Ottawa Citizen

Theresa Qadri steps up to run for Liberal nod in Carleton

- DAVID REEVELY dreevely@postmedia.com twitter.com/davidreeve­ly

The Ontario Liberals have at least one candidate ready to carry their banner in the new riding of Carleton, hoping to capitalize on divided Progressiv­e Conservati­ve support and snatch a rural Ottawa seat.

It’s Theresa Qadri — real estate agent, businesswo­man, foodbank volunteer, mother and grandmothe­r, and wife of Stittsvill­e Coun. Shad Qadri.

“I grew up in Ottawa. I feel that representi­ng people is what the Liberal party is all about,” she said Thursday.

“I feel that it’s the right time for me and I want to try it.”

Until 2007 Qadri co-owned and ran Showbiz Entertainm­ent And Gifts, the “village store” on Stittsvill­e Main Street.

“I’ve been an entreprene­ur,” she says. “I know what it’s like to bring a child to work and put them on a couch while you’re working or baking in the back.”

She chairs the board of the Stittsvill­e food bank and received a national volunteeri­ng award for it. She’s helped organize Canada Day events and other community celebratio­ns.

“I’ve dealt with people for years and years and years. I know what it’s like — whether you’re a worker, an entreprene­ur, a stay-at-home parent, a farmer,” she says.

Over the years multiple people have told her she should give politics a try, she said, and she finally took the idea up with a local Liberal organizer.

She’s learned the daily grind of the job through her husband’s work. Shad Qadri has been a city councillor since 2006, winning with sound majorities every time. Theresa Qadri says she’s seen that political success takes hard work and a thick skin.

“You don’t react to the negativity,” she says.

No date for a nomination meeting has been set. The Carleton riding associatio­n president for the Liberal party, Patricia Pepper, declined to say whether she knows of other possible candidates yet, but they’ll want to get a move on with the next provincial election due in June.

The Carleton seat will be new then, carved out of the former Nepean-Carleton and CarletonMi­ssissippi Mills ridings. It encompasse­s a big crescent of western and southern Ottawa, from Stittsvill­e to Rideau to Manotick to Osgoode to Leitrim.

Historical­ly this has been pretty safe territory for conservati­ve candidates, a riding of farms and rural villages, self-reliance and long local heritage. You have to go back to the 1990s before you find a Liberal who represente­d any significan­t part of it provincial­ly, and to the early 2000s to find a Liberal MP, when split federal conservati­ves helped David Pratt into Parliament.

Qadri says she knows the history perfectly well, thank you.
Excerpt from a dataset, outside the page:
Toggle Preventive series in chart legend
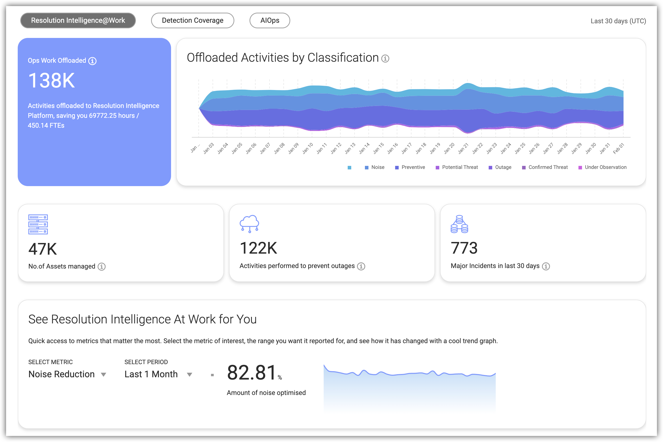 (x=413, y=167)
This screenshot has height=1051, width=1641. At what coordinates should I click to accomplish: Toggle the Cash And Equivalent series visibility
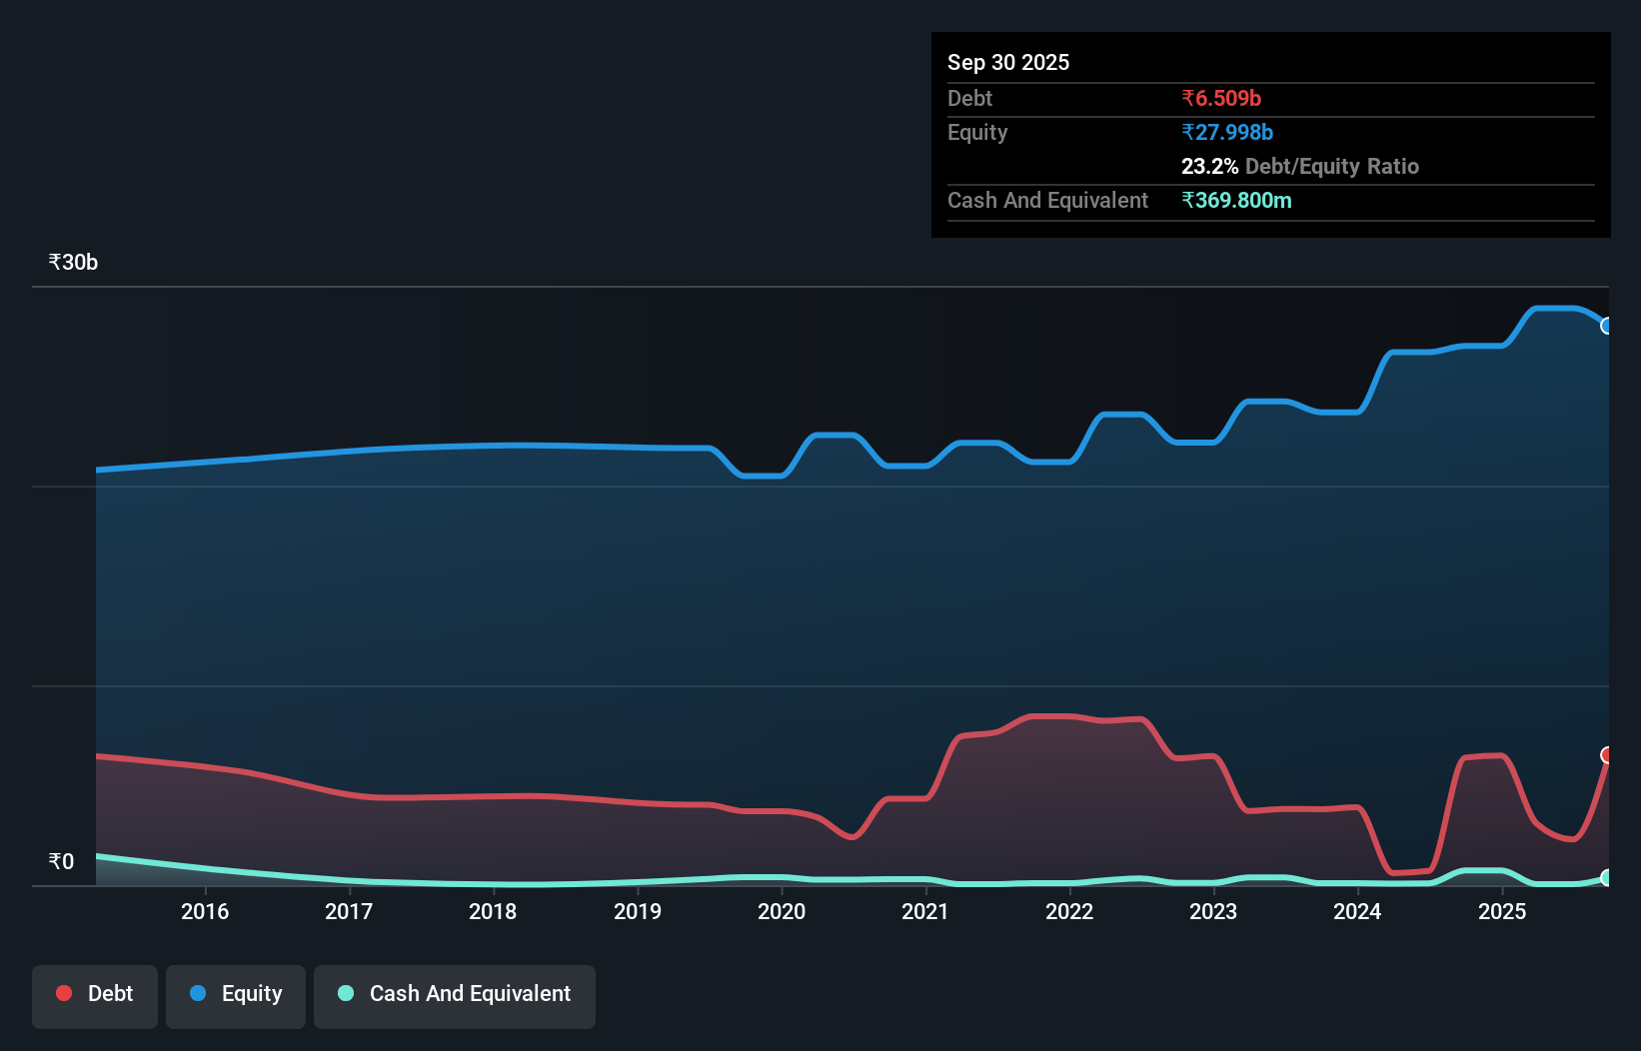click(x=455, y=994)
“Conservati­ves are not stupid people. People are not uneducated. A farmer, for example, I can relate to. I can relate to the hard work, I can relate to the rural background,” she says.

Carleton’s villages have gradually suburbaniz­ed, with more people living in them but working in the city. Stittsvill­e and Kanata have grown together and Manotick is building subdivisio­ns. The political alignments have shifted.
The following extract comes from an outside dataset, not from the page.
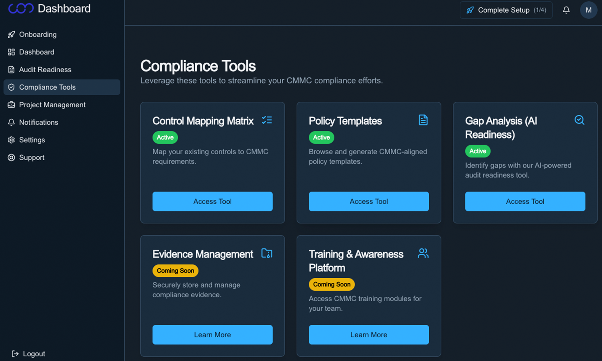The image size is (602, 361).
Task: Open Project Management via briefcase icon
Action: pos(11,105)
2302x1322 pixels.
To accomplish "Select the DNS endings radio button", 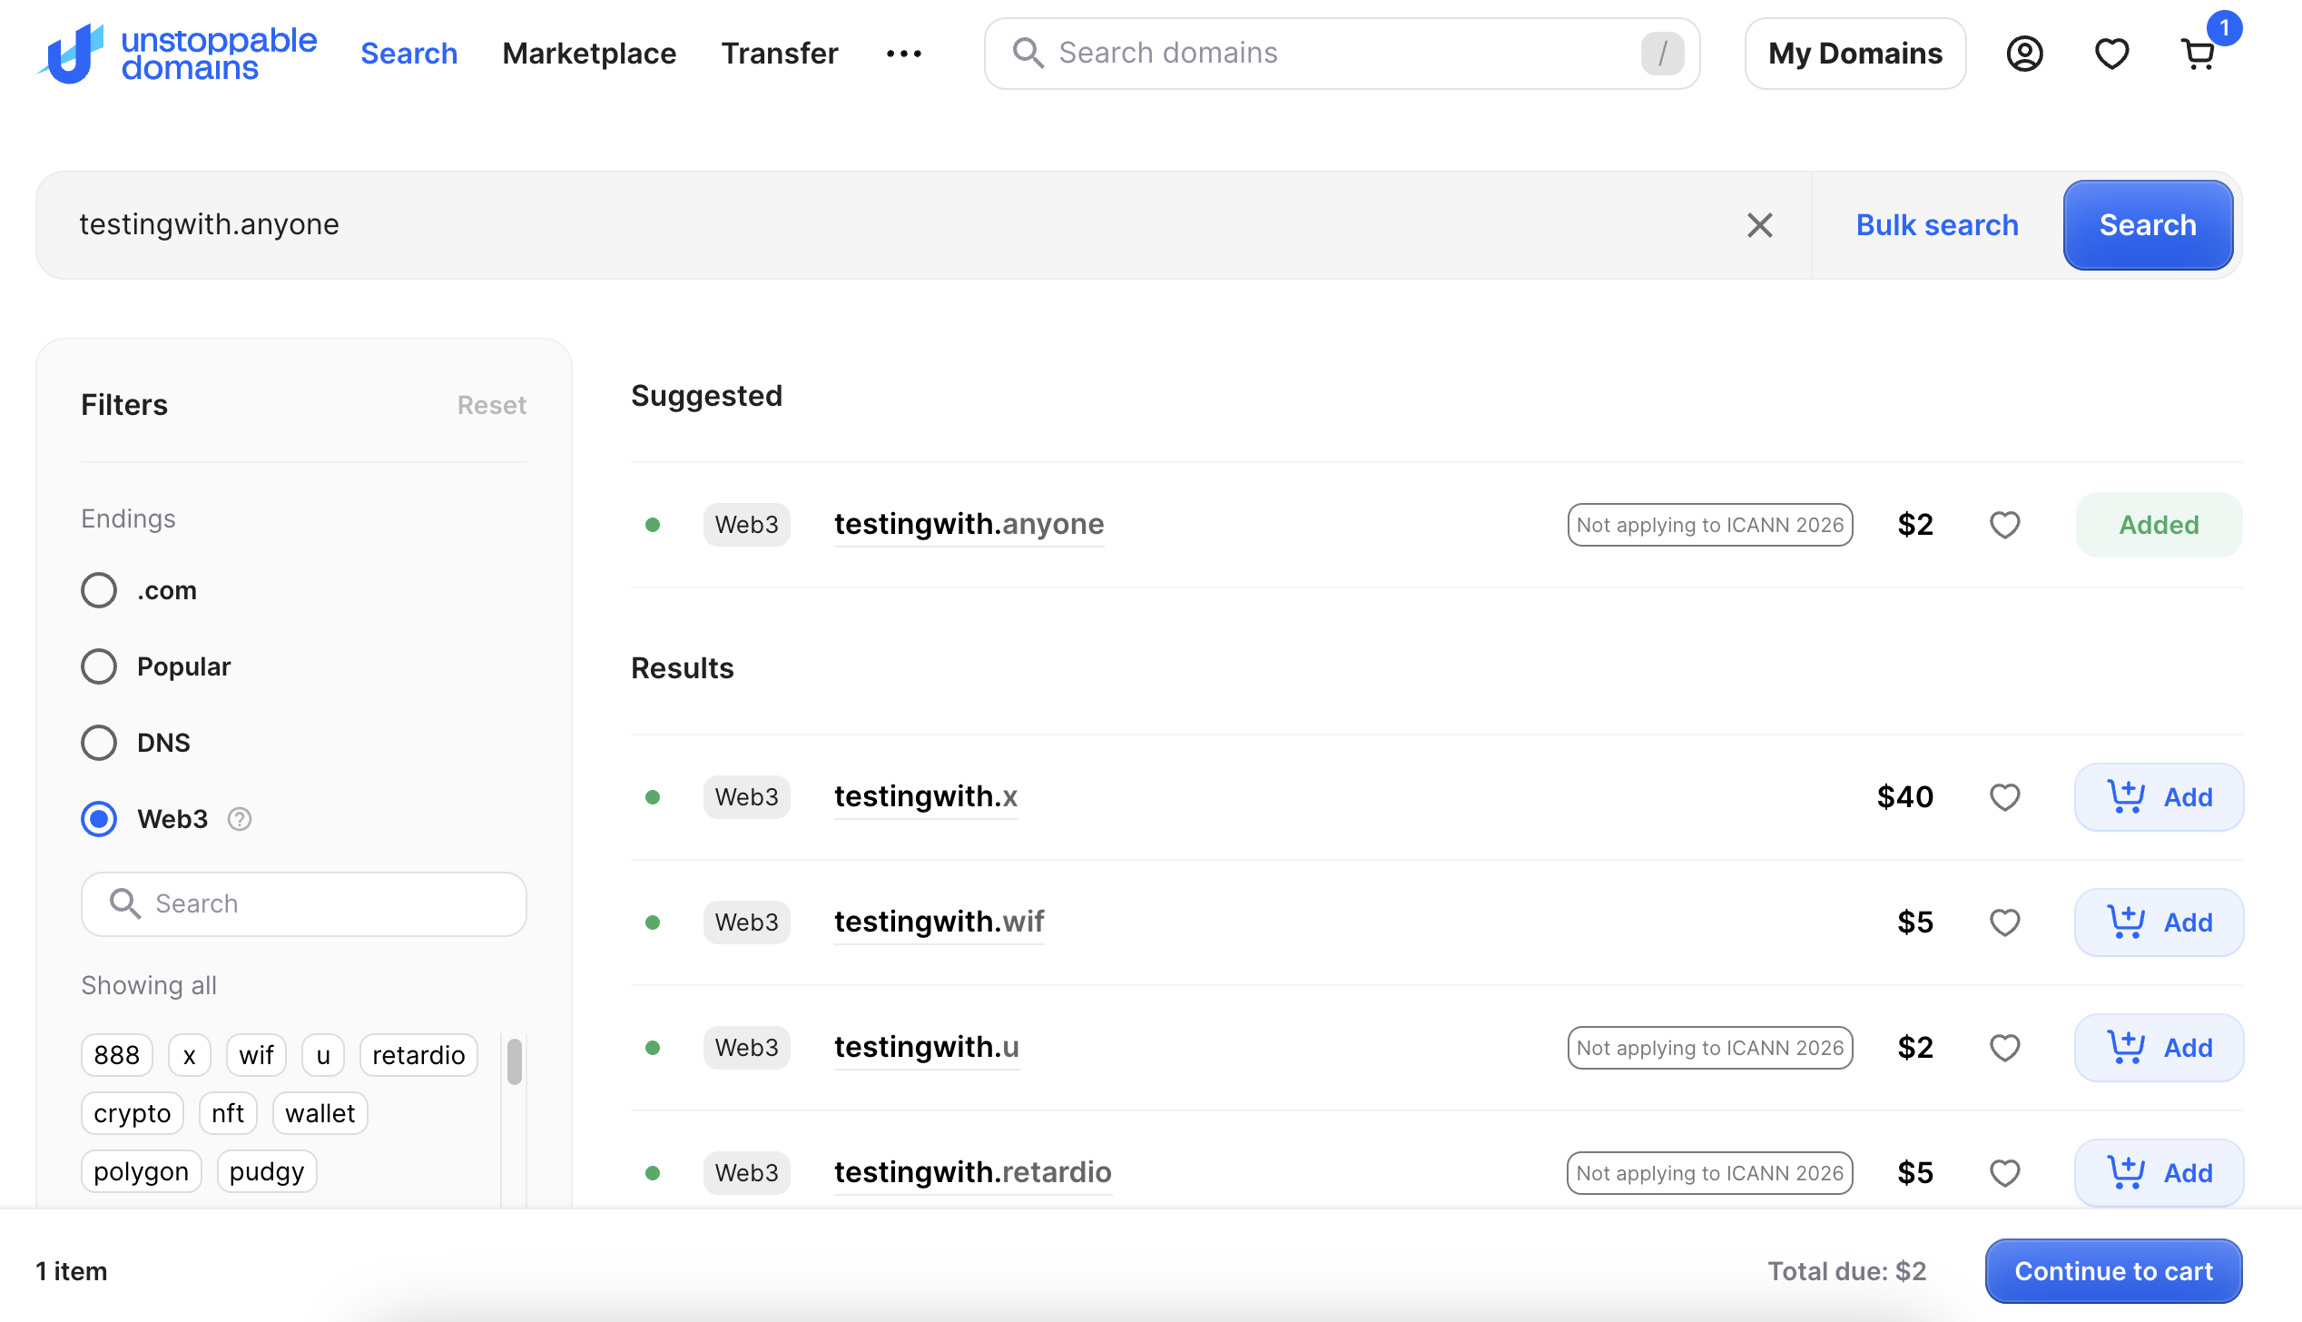I will coord(99,743).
The Progressiv­e Conservati­ve candidate in Carleton is Goldie Ghamari, a youthful trade lawyer who’s also new to elected politics. She’s had a months-long head start. But she doesn’t live in Carleton yet and hers was one of the Tories’ ugly nomination­s.

The actual vote was a breeze for Ghamari, but it followed the aborted candidacy of former Osgoode councillor Doug Thompson (who decided a little late that party politics wasn’t for him) and the ejection from the race of Jay Tysick.
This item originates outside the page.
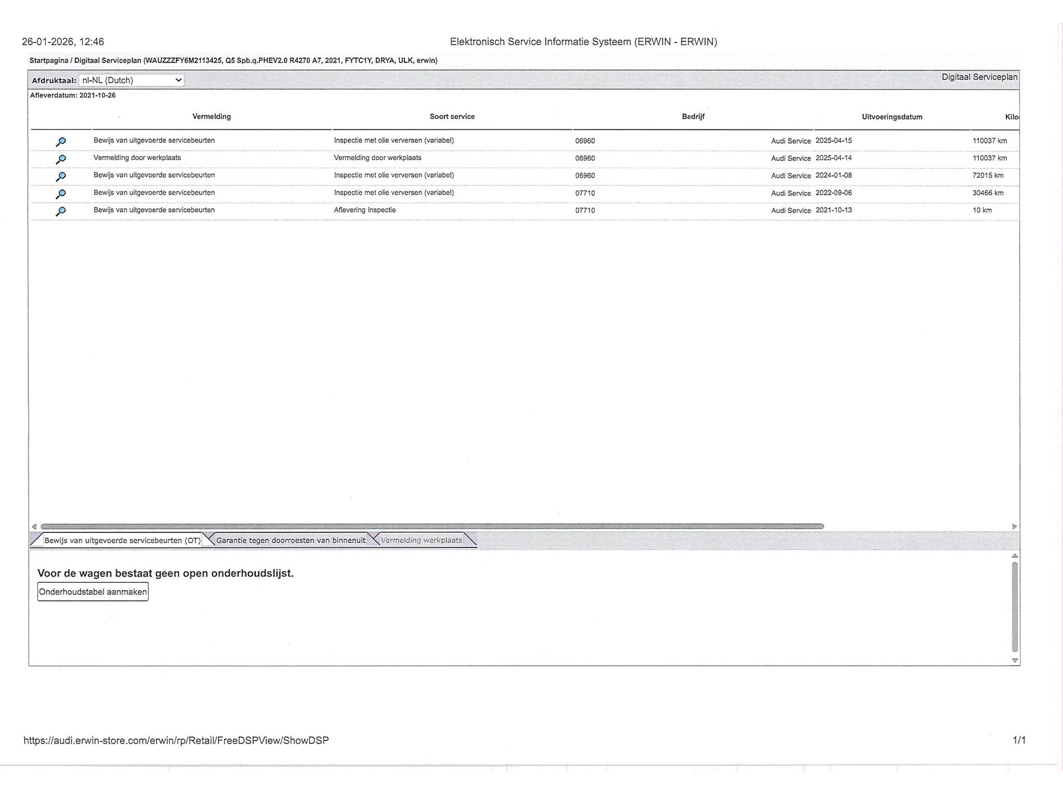Image resolution: width=1063 pixels, height=797 pixels.
Task: Select Bewijs van uitgevoerde servicebeurten (OT) tab
Action: click(122, 540)
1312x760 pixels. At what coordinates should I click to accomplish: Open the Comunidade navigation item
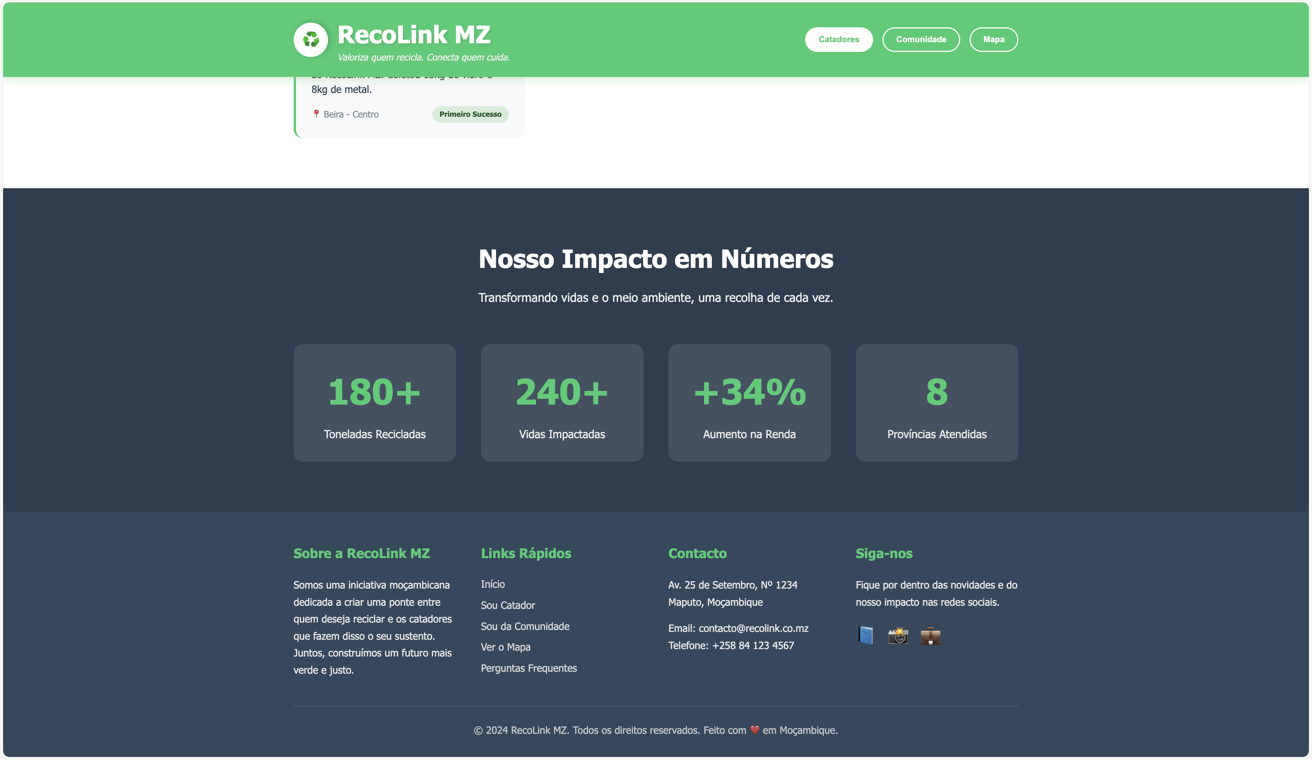coord(921,39)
Tysick has helped found the new Ontario Alliance party as a righter-wing alternativ­e to a Tory party that’s shifted too far left for some conservati­ves’ tastes and says he’ll be running in Carleton since the Tories wouldn’t have him.

Plus for a while the Carleton Progressiv­e Conservati­ve nomination was a proxy fight between MPPs Lisa MacLeod and Jack MacLaren, battling over who was the true Tory potentate in Eastern Ontario.

MacLeod won, partly because MacLaren self-immolated. He ended up out of the Tories and in the loosely libertaria­n Trillium party; his personal support in the populist landowners’ movement is meaningful, another claim on formerly reliable Progressiv­e Conservati­ve votes.

Ghamari has drawn active support from plenty of old-stock rural Tories, but there’s a trail of bad blood behind her that hasn’t fully soaked into the ground.

In the last federal election, with the new boundaries, Liberal Chris Rodgers came within a couple of points of unseating veteran Tory Pierre Poilievre.

The defending Ontario Liberals of 2018 won’t be the surging federal Liberals of 2015, of course.

But if in June the parties are close, the notion of a Liberal winning in Carleton isn’t ludicrous. In the circumstan­ces, a candidate with deep local roots gives them their best chance at it.